_TASK TO CARRY OUT_
Write out every entry exactly as it stands.

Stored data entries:
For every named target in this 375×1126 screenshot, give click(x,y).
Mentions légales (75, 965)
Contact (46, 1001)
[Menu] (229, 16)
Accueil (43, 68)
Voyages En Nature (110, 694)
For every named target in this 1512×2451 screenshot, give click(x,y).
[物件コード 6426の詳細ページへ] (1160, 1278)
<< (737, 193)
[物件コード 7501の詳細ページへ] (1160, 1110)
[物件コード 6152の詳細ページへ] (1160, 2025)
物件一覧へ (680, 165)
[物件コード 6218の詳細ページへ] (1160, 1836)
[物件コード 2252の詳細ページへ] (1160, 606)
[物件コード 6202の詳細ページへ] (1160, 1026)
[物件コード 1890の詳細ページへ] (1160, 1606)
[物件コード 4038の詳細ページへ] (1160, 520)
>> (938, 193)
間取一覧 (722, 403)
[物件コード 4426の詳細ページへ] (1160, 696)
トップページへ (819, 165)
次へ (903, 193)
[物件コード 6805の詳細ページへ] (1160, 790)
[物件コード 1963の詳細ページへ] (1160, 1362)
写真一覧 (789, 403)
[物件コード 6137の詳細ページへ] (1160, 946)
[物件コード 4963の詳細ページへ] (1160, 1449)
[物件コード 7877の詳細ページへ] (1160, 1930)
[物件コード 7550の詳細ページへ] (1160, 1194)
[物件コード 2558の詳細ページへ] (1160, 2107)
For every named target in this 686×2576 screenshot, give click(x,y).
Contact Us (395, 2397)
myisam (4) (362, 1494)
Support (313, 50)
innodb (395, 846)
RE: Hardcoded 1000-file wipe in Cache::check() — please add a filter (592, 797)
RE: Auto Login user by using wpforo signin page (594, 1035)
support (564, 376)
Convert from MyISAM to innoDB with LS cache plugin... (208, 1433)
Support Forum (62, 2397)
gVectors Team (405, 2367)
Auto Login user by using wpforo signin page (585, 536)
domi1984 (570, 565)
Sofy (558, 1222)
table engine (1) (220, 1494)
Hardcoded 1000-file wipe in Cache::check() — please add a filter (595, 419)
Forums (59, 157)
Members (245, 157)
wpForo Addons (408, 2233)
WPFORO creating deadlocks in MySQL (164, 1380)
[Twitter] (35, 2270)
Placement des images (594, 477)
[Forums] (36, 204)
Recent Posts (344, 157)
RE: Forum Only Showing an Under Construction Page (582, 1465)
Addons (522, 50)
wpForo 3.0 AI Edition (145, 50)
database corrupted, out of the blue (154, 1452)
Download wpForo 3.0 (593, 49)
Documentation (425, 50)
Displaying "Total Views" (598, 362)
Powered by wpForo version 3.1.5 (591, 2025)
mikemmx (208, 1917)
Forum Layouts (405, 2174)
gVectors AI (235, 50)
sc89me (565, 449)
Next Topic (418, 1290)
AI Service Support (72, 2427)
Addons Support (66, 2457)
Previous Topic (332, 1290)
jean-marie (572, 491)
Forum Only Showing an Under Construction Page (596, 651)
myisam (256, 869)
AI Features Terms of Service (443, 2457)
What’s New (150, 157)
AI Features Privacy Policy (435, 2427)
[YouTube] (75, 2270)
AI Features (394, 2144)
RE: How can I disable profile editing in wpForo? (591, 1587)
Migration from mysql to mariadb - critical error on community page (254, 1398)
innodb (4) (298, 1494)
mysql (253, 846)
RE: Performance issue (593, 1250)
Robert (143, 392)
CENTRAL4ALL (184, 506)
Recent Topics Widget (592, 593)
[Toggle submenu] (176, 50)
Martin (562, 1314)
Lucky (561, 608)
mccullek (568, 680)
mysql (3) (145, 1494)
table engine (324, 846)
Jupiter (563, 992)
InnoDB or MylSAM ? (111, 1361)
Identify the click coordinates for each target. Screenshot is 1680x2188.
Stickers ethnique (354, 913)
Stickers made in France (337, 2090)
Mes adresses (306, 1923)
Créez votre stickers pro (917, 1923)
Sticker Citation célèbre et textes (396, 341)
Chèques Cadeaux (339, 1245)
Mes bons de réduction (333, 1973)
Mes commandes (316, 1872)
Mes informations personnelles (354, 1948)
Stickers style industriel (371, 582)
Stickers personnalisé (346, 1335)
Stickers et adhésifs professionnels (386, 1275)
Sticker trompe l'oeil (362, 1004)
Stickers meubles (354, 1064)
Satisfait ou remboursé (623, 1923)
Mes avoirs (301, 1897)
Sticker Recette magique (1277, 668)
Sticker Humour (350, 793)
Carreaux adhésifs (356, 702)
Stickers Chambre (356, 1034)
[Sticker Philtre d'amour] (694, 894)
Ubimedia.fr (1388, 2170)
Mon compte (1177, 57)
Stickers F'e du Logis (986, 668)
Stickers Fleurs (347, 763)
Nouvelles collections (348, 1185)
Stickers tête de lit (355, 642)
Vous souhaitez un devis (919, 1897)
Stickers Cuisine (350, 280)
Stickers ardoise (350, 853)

_OUTPUT FOR THIS TASK_
For every named target in this 375×1126 screenshot, give click(x,y).
Mentions légales (75, 965)
Contact (46, 1001)
[Menu] (229, 16)
Accueil (43, 68)
Voyages En Nature (110, 694)
For every named target in this 1512×2451 screenshot, give click(x,y).
[物件コード 6426の詳細ページへ] (1160, 1278)
<< (737, 193)
[物件コード 7501の詳細ページへ] (1160, 1110)
[物件コード 6152の詳細ページへ] (1160, 2025)
物件一覧へ (680, 165)
[物件コード 6218の詳細ページへ] (1160, 1836)
[物件コード 2252の詳細ページへ] (1160, 606)
[物件コード 6202の詳細ページへ] (1160, 1026)
[物件コード 1890の詳細ページへ] (1160, 1606)
[物件コード 4038の詳細ページへ] (1160, 520)
>> (938, 193)
間取一覧 (722, 403)
[物件コード 4426の詳細ページへ] (1160, 696)
トップページへ (819, 165)
次へ (903, 193)
[物件コード 6805の詳細ページへ] (1160, 790)
[物件コード 1963の詳細ページへ] (1160, 1362)
写真一覧 (789, 403)
[物件コード 6137の詳細ページへ] (1160, 946)
[物件コード 4963の詳細ページへ] (1160, 1449)
[物件コード 7877の詳細ページへ] (1160, 1930)
[物件コード 7550の詳細ページへ] (1160, 1194)
[物件コード 2558の詳細ページへ] (1160, 2107)
For every named target in this 686×2576 screenshot, give click(x,y).
Contact Us (395, 2397)
myisam (4) (362, 1494)
Support (313, 50)
innodb (395, 846)
RE: Hardcoded 1000-file wipe in Cache::check() — please add a filter (592, 797)
RE: Auto Login user by using wpforo signin page (594, 1035)
support (564, 376)
Convert from MyISAM to innoDB with LS cache plugin... (208, 1433)
Support Forum (62, 2397)
gVectors Team (405, 2367)
Auto Login user by using wpforo signin page (585, 536)
domi1984 (570, 565)
Sofy (558, 1222)
table engine (1) (220, 1494)
Hardcoded 1000-file wipe in Cache::check() — please add a filter (595, 419)
Forums (59, 157)
Members (245, 157)
wpForo Addons (408, 2233)
WPFORO creating deadlocks in MySQL (164, 1380)
[Twitter] (35, 2270)
Placement des images (594, 477)
[Forums] (36, 204)
Recent Posts (344, 157)
RE: Forum Only Showing an Under Construction Page (582, 1465)
Addons (522, 50)
wpForo 3.0 AI Edition (145, 50)
database corrupted, out of the blue (154, 1452)
Download wpForo 3.0 (593, 49)
Documentation (425, 50)
Displaying "Total Views" (598, 362)
Powered by wpForo version 3.1.5 (591, 2025)
mikemmx (208, 1917)
Forum Layouts (405, 2174)
gVectors AI (235, 50)
sc89me (565, 449)
Next Topic (418, 1290)
AI Service Support (72, 2427)
Addons Support (66, 2457)
Previous Topic (332, 1290)
jean-marie (572, 491)
Forum Only Showing an Under Construction Page (596, 651)
myisam (256, 869)
AI Features Terms of Service (443, 2457)
What’s New (150, 157)
AI Features Privacy Policy (435, 2427)
[YouTube] (75, 2270)
AI Features (394, 2144)
RE: How can I disable profile editing in wpForo? (591, 1587)
Migration from mysql to mariadb - critical error on community page (254, 1398)
innodb (4) (298, 1494)
mysql (253, 846)
RE: Performance issue (593, 1250)
Robert (143, 392)
CENTRAL4ALL (184, 506)
Recent Topics Widget (592, 593)
[Toggle submenu] (176, 50)
Martin (562, 1314)
Lucky (561, 608)
mccullek (568, 680)
mysql (3) (145, 1494)
table engine (324, 846)
Jupiter (563, 992)
InnoDB or MylSAM ? (111, 1361)
Identify the click coordinates for each target. Screenshot is 1680x2188.
Stickers ethnique (354, 913)
Stickers made in France (337, 2090)
Mes adresses (306, 1923)
Créez votre stickers pro (917, 1923)
Sticker Citation célèbre et textes (396, 341)
Chèques Cadeaux (339, 1245)
Mes bons de réduction (333, 1973)
Mes commandes (316, 1872)
Mes informations personnelles (354, 1948)
Stickers style industriel (371, 582)
Stickers personnalisé (346, 1335)
Stickers et adhésifs professionnels (386, 1275)
Sticker trompe l'oeil (362, 1004)
Stickers meubles (354, 1064)
Satisfait ou remboursé (623, 1923)
Mes avoirs (301, 1897)
Sticker Recette magique (1277, 668)
Sticker Humour (350, 793)
Carreaux adhésifs (356, 702)
Stickers Chambre (356, 1034)
[Sticker Philtre d'amour] (694, 894)
Ubimedia.fr (1388, 2170)
Mon compte (1177, 57)
Stickers F'e du Logis (986, 668)
Stickers Fleurs (347, 763)
Nouvelles collections (348, 1185)
Stickers tête de lit (355, 642)
Vous souhaitez un devis (919, 1897)
Stickers Cuisine (350, 280)
Stickers ardoise (350, 853)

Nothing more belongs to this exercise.